Task requirements -> As an exercise, transcribe the data below in full and exactly, omitting pictures.

Stored items ->

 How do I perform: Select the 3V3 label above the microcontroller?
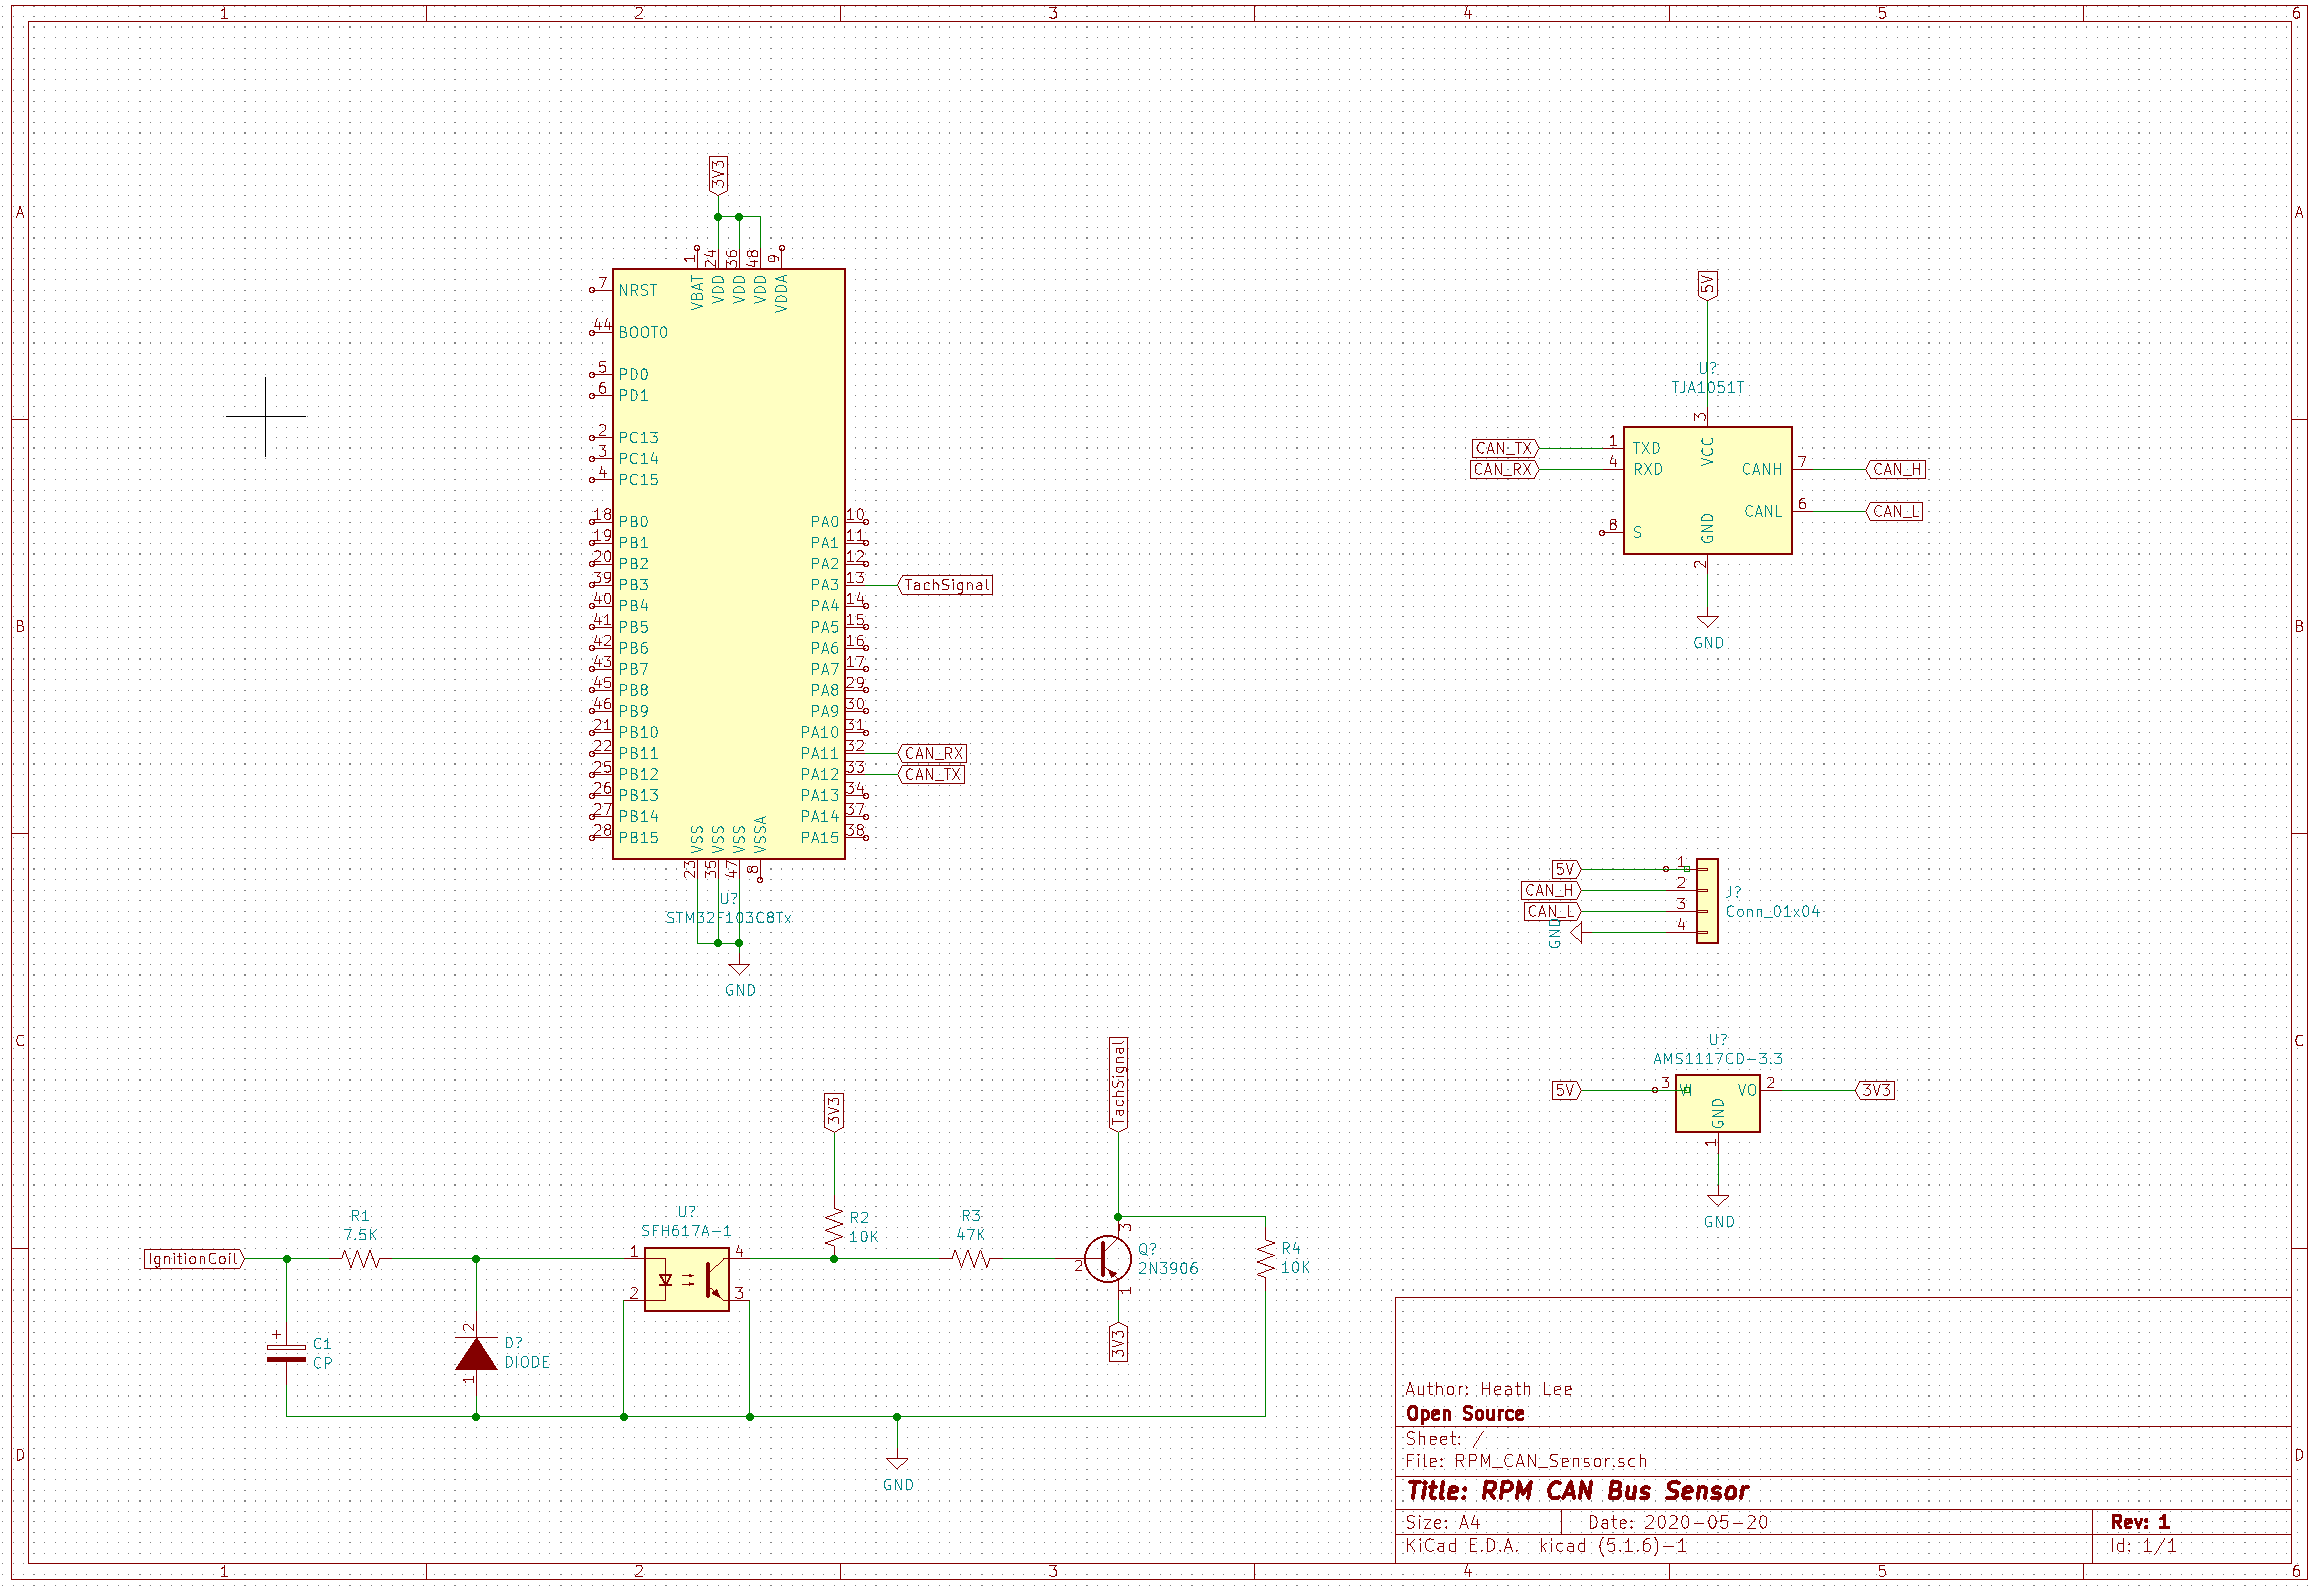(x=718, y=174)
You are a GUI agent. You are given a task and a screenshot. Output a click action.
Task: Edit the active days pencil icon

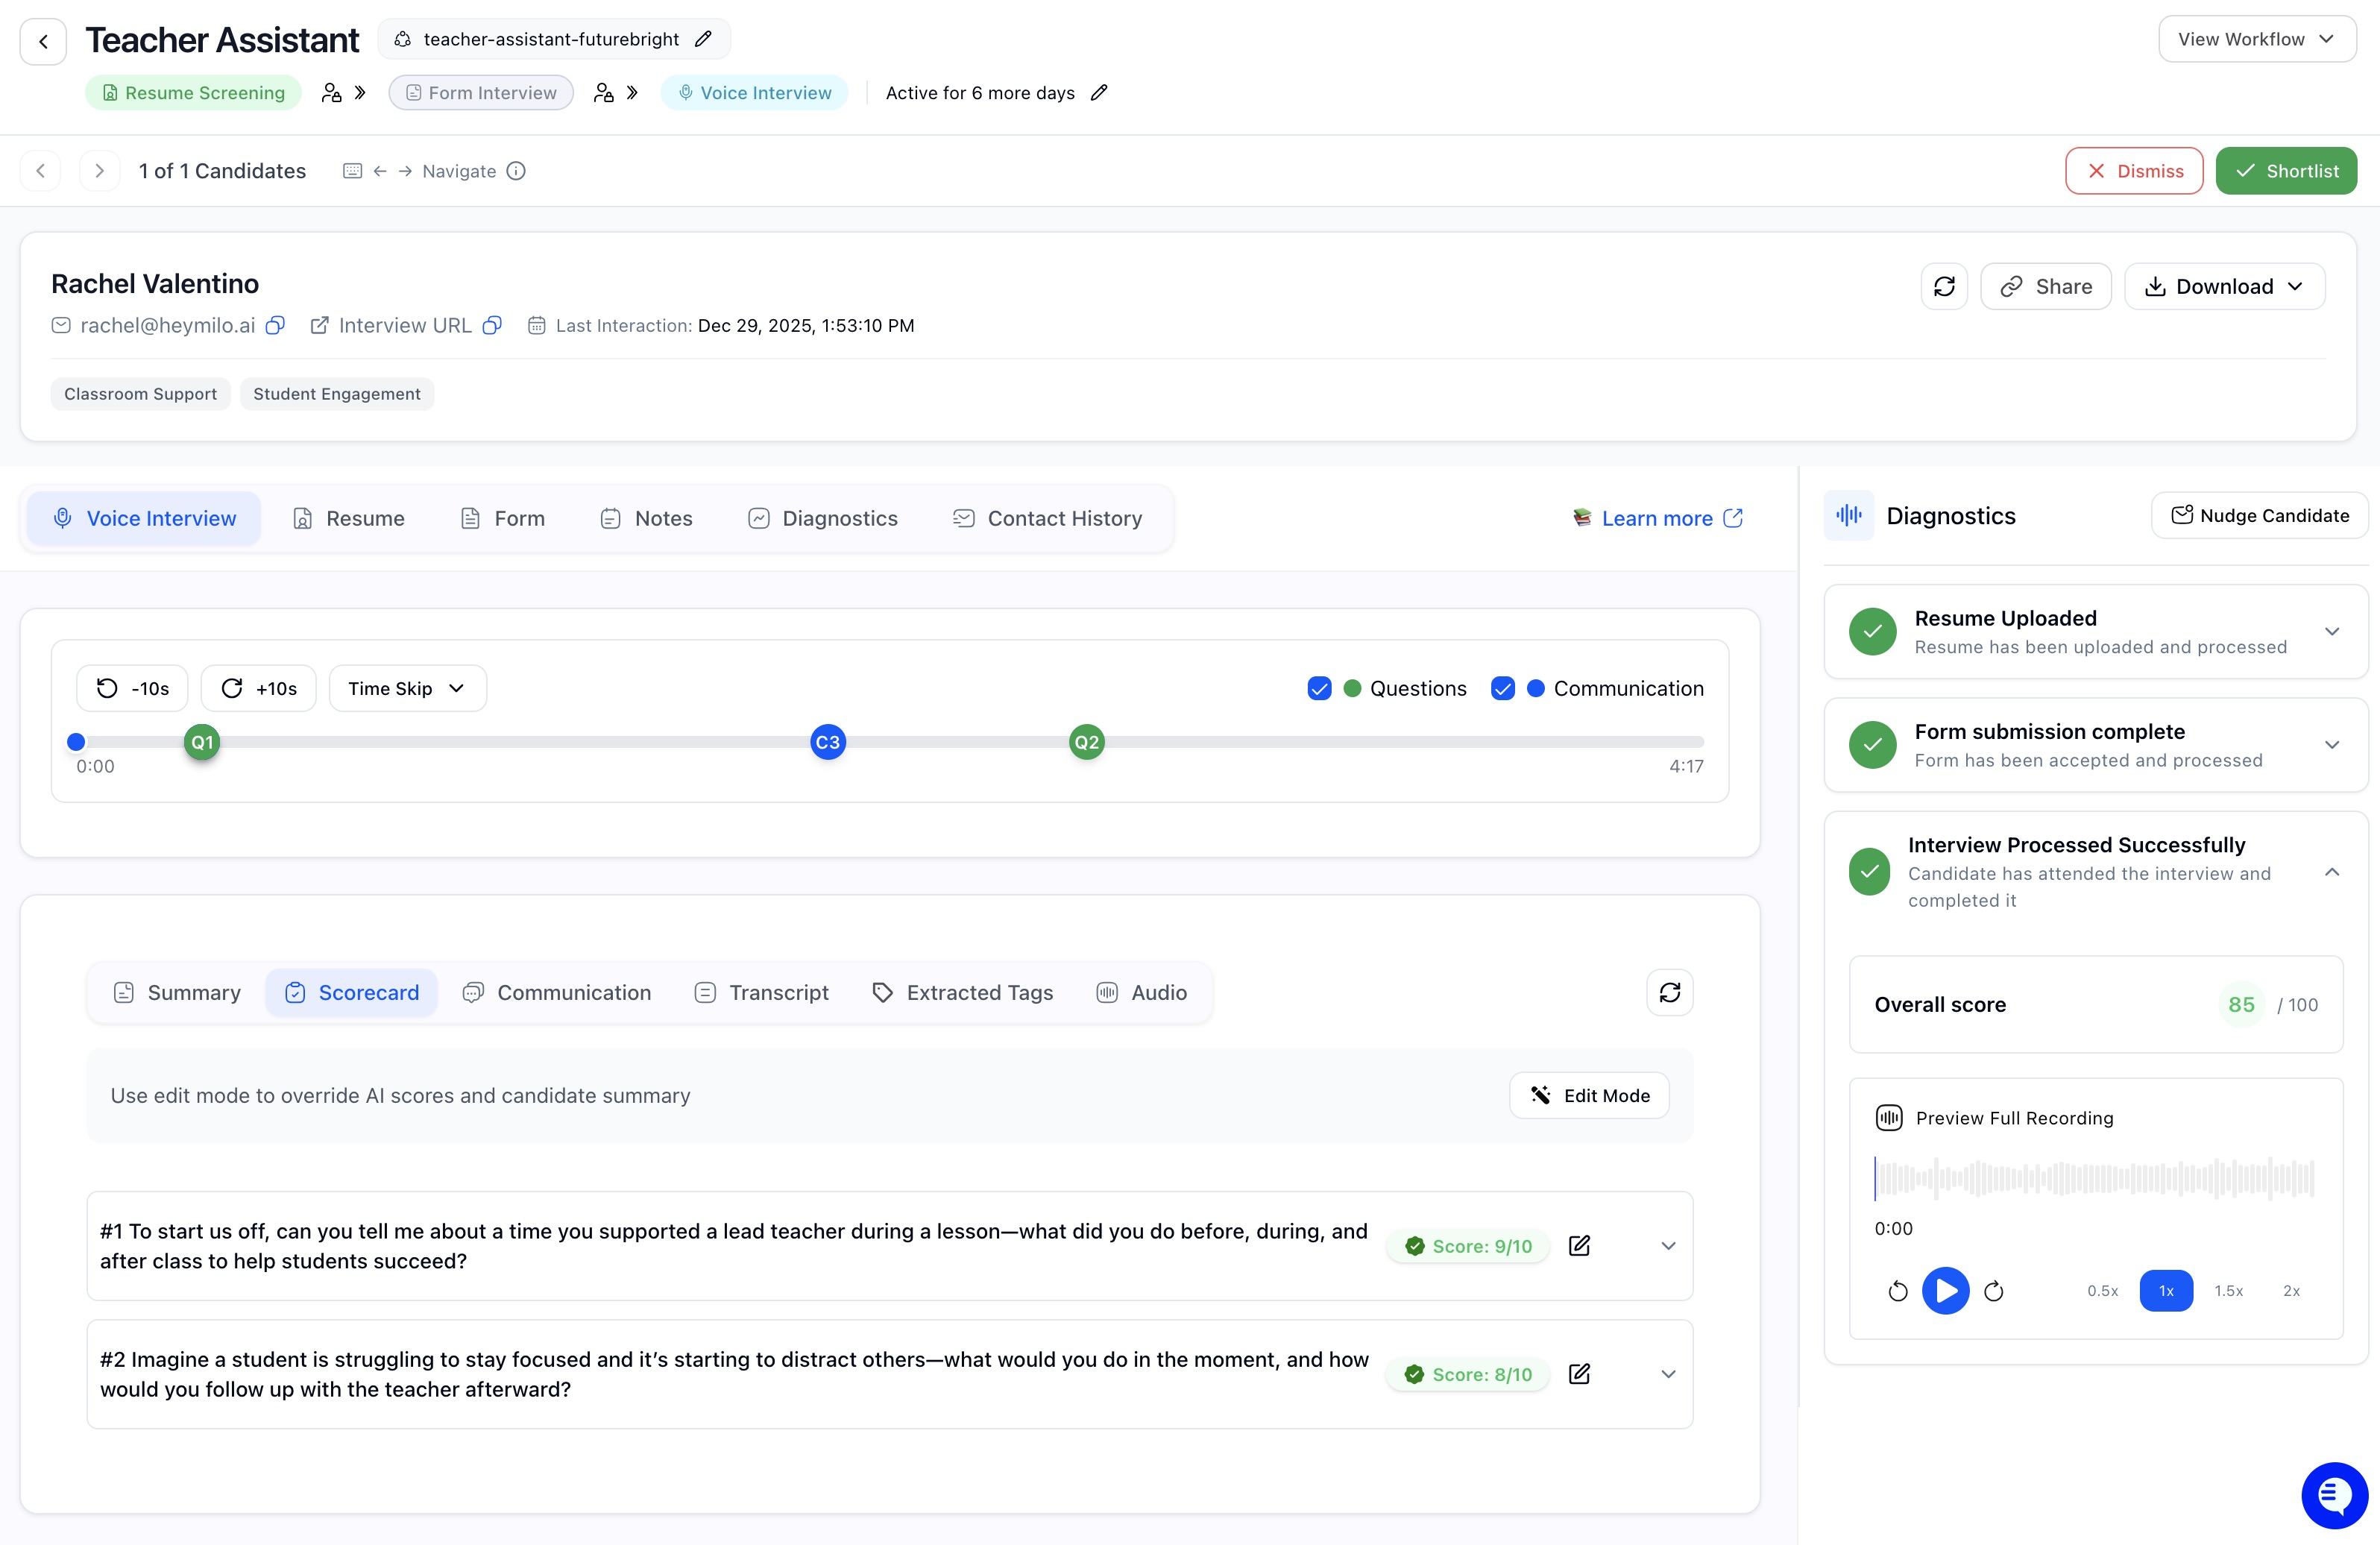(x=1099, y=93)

Answer for the task ->
 How do I perform: Select the 3V3 label above the microcontroller?
(x=718, y=174)
You are a GUI agent. You are given a task and a screenshot. Output a click action.
Task: Edit the active days pencil icon

(x=1099, y=93)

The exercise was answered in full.